— Ничего! Да это, можно сказать, ханский чай! Собственный рецепт: краснодарский, трехсотый и фирменный грузинский…
Ему позвонили — кто-то интересовался количеством содержания алкалоидов в млечном соке опиумного мака.
— Начнем с морфина… — Муса был готов прочитать по этому поводу пространную лекцию, ибо любой сотрудник мог рассчитывать на его внимание и время, ничуть не считая себя обязанным. — Только в одном морфине содержится по меньшей мере до двадцати видов различных алкалоидов…
Едва лекция закончилась, позвонил кто-то еще.
— Только не «лясэ», а «ляссе» — два «с»… — терпеливо объяснял Муса. — Ударение на втором слоге. Это ленточка, которая идет от корешка книги. Закладка. Приходилось видеть?
Муса давал консультации не только по телефону. Дверь в лабораторию практически не закрывалась, в кабинет шли по делу и без дела, мешая Мусе заняться экспресс-анализом коньяка.
Муса давал объяснения различным проблемам, включая международные, консультировал любителей спортивных прогнозов, непрерывно прикуривал, запивал сигарету остывшим чаем, поднимался к реактивам, стряхивал пепел на брюки и на пол. Он делал тридцать три дела сразу.
Халматов напряженно ждал результатов анализа. Думал о своем. Прямо против него на стене висела оперативная карта, отражавшая особенности наркологической обстановки в Мубекской области. Тура часто пользовался ею при проведении занятий со своими сотрудниками — каждый оперативник, считал он, должен назубок знать состояние дел на этом фронте.

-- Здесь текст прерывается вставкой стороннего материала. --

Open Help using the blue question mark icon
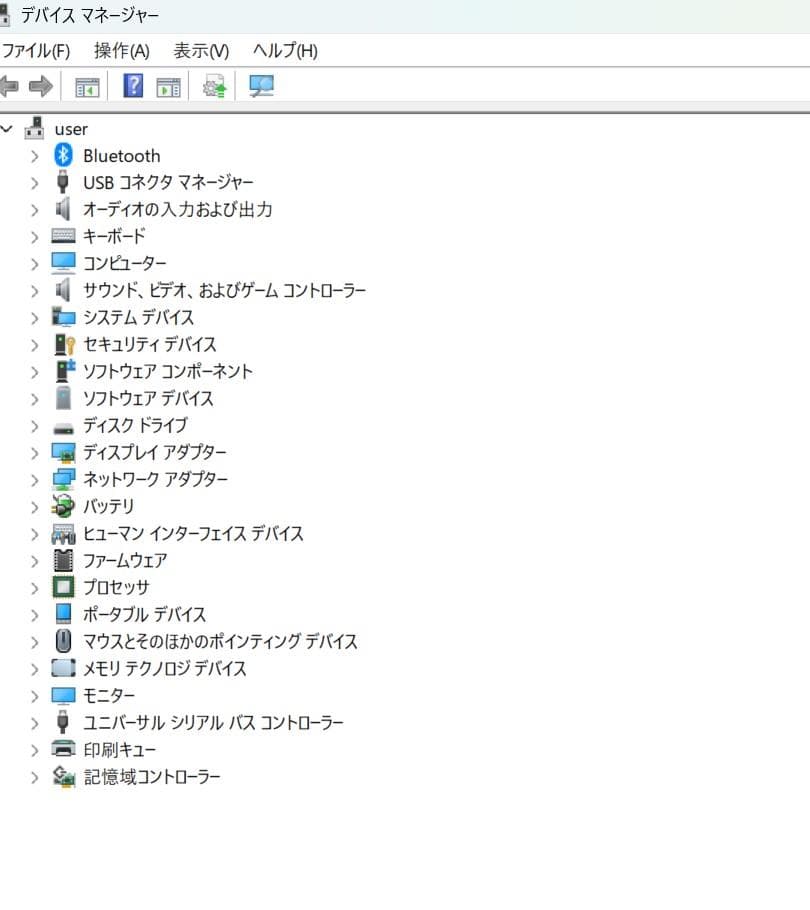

В северной и северо-восточной части Иссык-Куля в свое время были расположены принадлежащие государству посевы опиумного мака. Огороженные и тщательно охраняемые участки обслуживали специальные сборщики. С июня по начало августа ежедневно рано утром сборщики проходили контрольно-пропускной пункт, переодевались в рабочую одежду, которая здесь хранилась, и через вторую линию ограждений попадали к месту работы, где на высоких стеблях качались головки прекрасных цветов, изысканных, красно-лиловых, нередко украшающих собою обложки иллюстрированных журналов и вместе с тем содержащих сильнейший смертоубийственный наркотик.

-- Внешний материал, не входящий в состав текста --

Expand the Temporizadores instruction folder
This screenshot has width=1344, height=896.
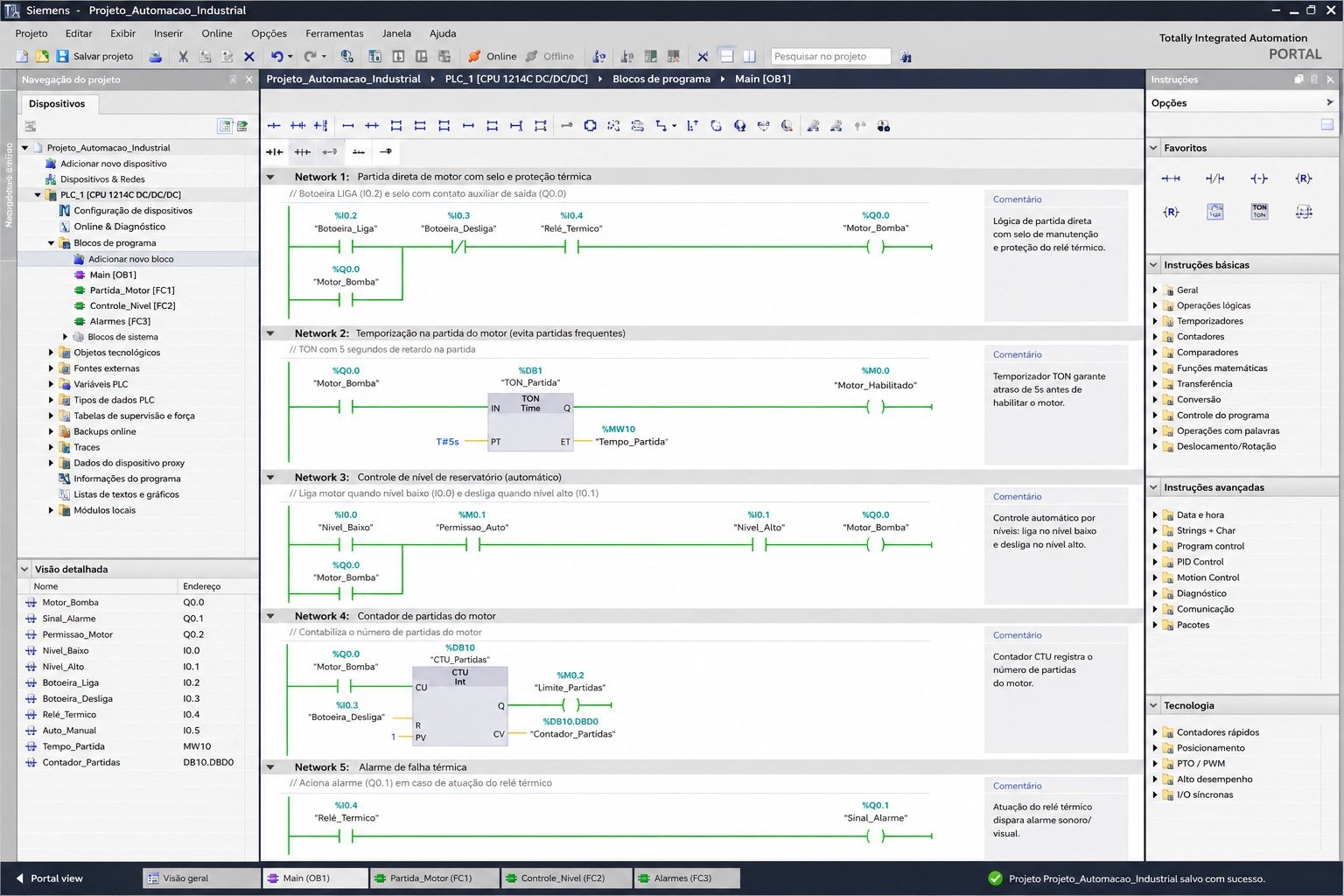1155,321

В зеленой головке цветка наливался удивительной силой белый густой сок, который обещал людям избавление от боли и мук и одновременно — полный распад и страшную смерть.
Лекарство. Отрава. Исцеление. Безумие. Счастье воскресения. Корчи на дыбе. Жизнь. Смерть.
Особыми ножами сборщики наносили три глубоких пореза головкам мака, чтобы через сутки другими — серповидными — ножами соскрести в висевшие у них на шеях стеклянные банки выступивший из надрезов высохший на воздухе млечный сок.
Это и есть сырье для фармакологических заводов.
Опытный сборщик собирал ежесуточно 150–170 граммов — вчетверо больше любого новичка. Закончив смену, сборщики переодевались в оставленную ими на вахте одежду и после тщательного осмотра охраной возвращались домой.
Первый шаг за оградой плантаций был началом опиумной тропы. Здесь сборщиков ждали первые скупщики наркотика, самые мелкие, шушера, готовые купить 10–12 граммов. Они первыми начинали прокапывать русло ядовитого ручейка, которому суждено со временем влиться в черную реку людского страдания и гибели.
Установить, сколько опиума расхищалось прямо с плантации, почти невозможно — выпадающая за ночь обильная роса нередко уничтожает сырец, проступивший на головке мака, полностью. А на самую тщательную продуманную систему охраны всегда находился новый, неизвестный способ хищения.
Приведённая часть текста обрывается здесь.